- [DOCUMENT SECTION]

══════

One in three of Starling’s bounceback loans is underperforming
The chief executive of Starling has admitted to the Commons Public Accounts Committee that 34.3% of the bounceback loans it provided were in “distressed” status. The figure revealed by Anne Boden in Tuesday’s hearing was considerably higher than the proportion reported by other bank representatives who appeared before MPs. HSBC’s head of lending Karl Reid said roughly 17% of the bank’s loans were either in default or in arrears while Andrew Harrison, managing director of business banking at NatWest, said that 88% of its loans were either fully repaid or being paid back on time. Paragon bank’s managing director Dave Newcombe said that just two of its 139 loans were in arrears. The latest data published by the British Business Bank show that across the entire scheme, around 3.2% of outstanding loans were in default, 7.6% in arrears.
Chancellor to call on banks to help mortgage borrowers
Jeremy Hunt will host talks with bank bosses today during which he will urge them to provide more support for borrowers struggling to pay their mortgage during the cost-of-living crisis. The Chancellor will meet with Debbie Crosbie of Nationwide, HSBC UK’s Ian Stuart and NatWest’s Alison Rose to discuss the impact of rising interest rates and living costs on customers. Bosses from Lloyds, Santander UK and Barclays will also attend as will Richard Lloyd, the interim chair of the Financial Conduct Authority and consumer champion Martin Lewis.
“Socially conscious” Kroo opens first account
The digital bank Kroo is launching its first current account after being granted its banking license earlier this year. Kroo describes itself as a “socially conscious digital bank” which “truly connects people financially and champions values our customers can identify with.” He new app-based bank account is offering in-credit interest of 2% on balances up to £85,000. It will also plant two trees for every current account opened.

══════

- [RAW DATA]
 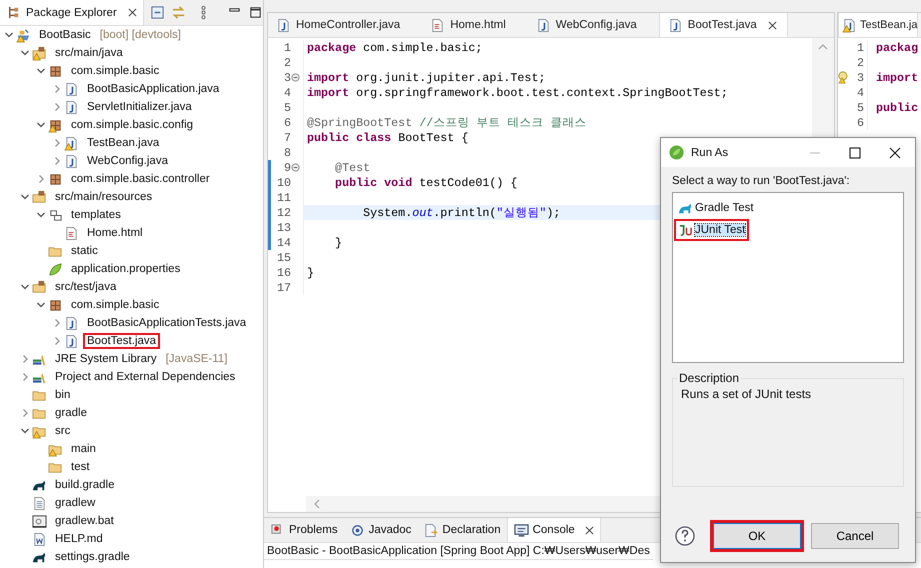 What do you see at coordinates (84, 521) in the screenshot?
I see `tree-item: gradlew.bat` at bounding box center [84, 521].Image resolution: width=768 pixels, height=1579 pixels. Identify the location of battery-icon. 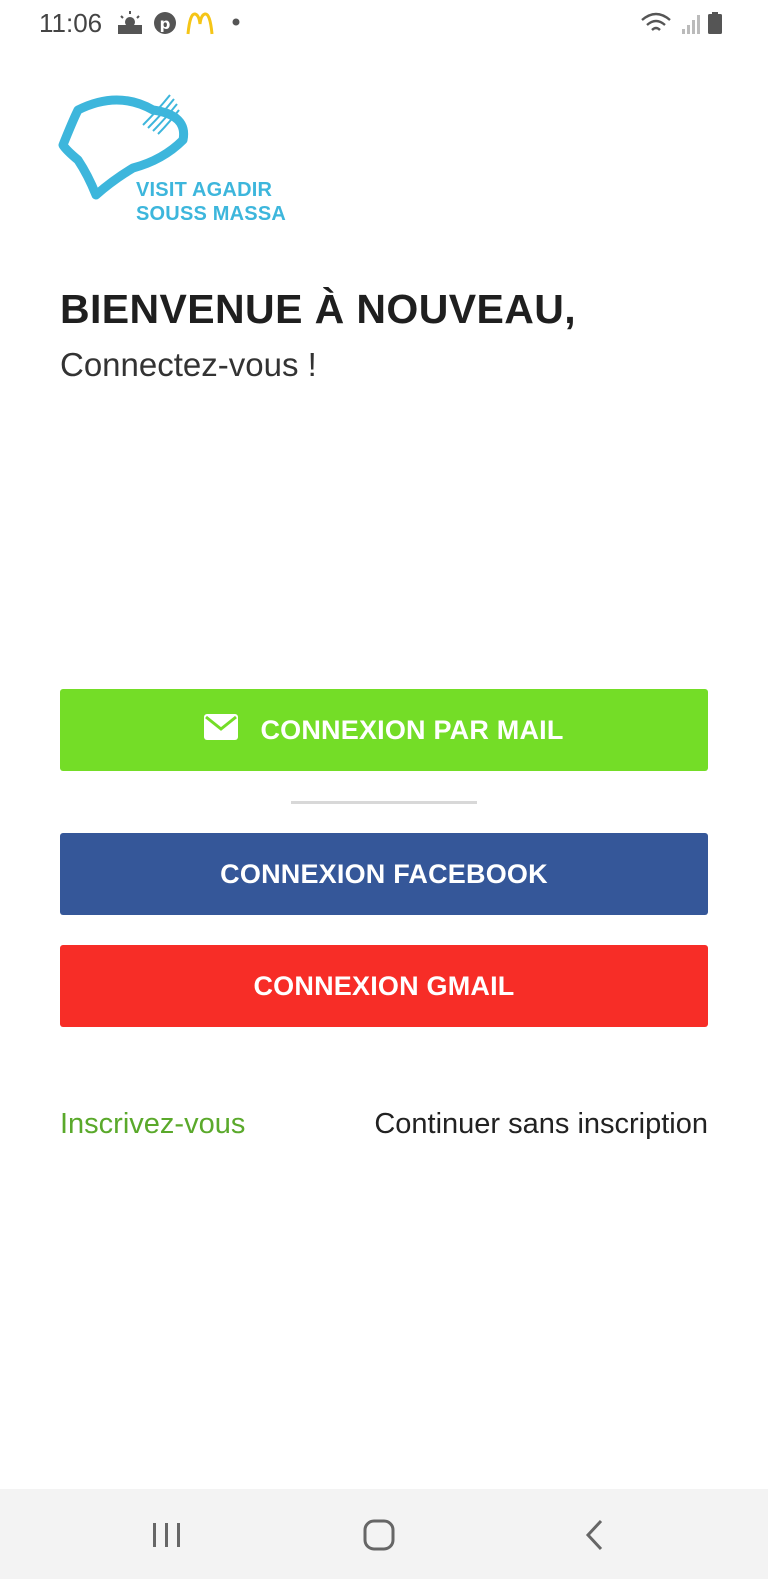
(715, 23).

══════

- [PROBLEM TO WORK ON] Reproduce the banking news text at the top word for word, from its first line to its last.

- [ANSWER SPACE]
One in three of Starling’s bounceback loans is underperforming
The chief executive of Starling has admitted to the Commons Public Accounts Committee that 34.3% of the bounceback loans it provided were in “distressed” status. The figure revealed by Anne Boden in Tuesday’s hearing was considerably higher than the proportion reported by other bank representatives who appeared before MPs. HSBC’s head of lending Karl Reid said roughly 17% of the bank’s loans were either in default or in arrears while Andrew Harrison, managing director of business banking at NatWest, said that 88% of its loans were either fully repaid or being paid back on time. Paragon bank’s managing director Dave Newcombe said that just two of its 139 loans were in arrears. The latest data published by the British Business Bank show that across the entire scheme, around 3.2% of outstanding loans were in default, 7.6% in arrears.
Chancellor to call on banks to help mortgage borrowers
Jeremy Hunt will host talks with bank bosses today during which he will urge them to provide more support for borrowers struggling to pay their mortgage during the cost-of-living crisis. The Chancellor will meet with Debbie Crosbie of Nationwide, HSBC UK’s Ian Stuart and NatWest’s Alison Rose to discuss the impact of rising interest rates and living costs on customers. Bosses from Lloyds, Santander UK and Barclays will also attend as will Richard Lloyd, the interim chair of the Financial Conduct Authority and consumer champion Martin Lewis.
“Socially conscious” Kroo opens first account
The digital bank Kroo is launching its first current account after being granted its banking license earlier this year. Kroo describes itself as a “socially conscious digital bank” which “truly connects people financially and champions values our customers can identify with.” He new app-based bank account is offering in-credit interest of 2% on balances up to £85,000. It will also plant two trees for every current account opened.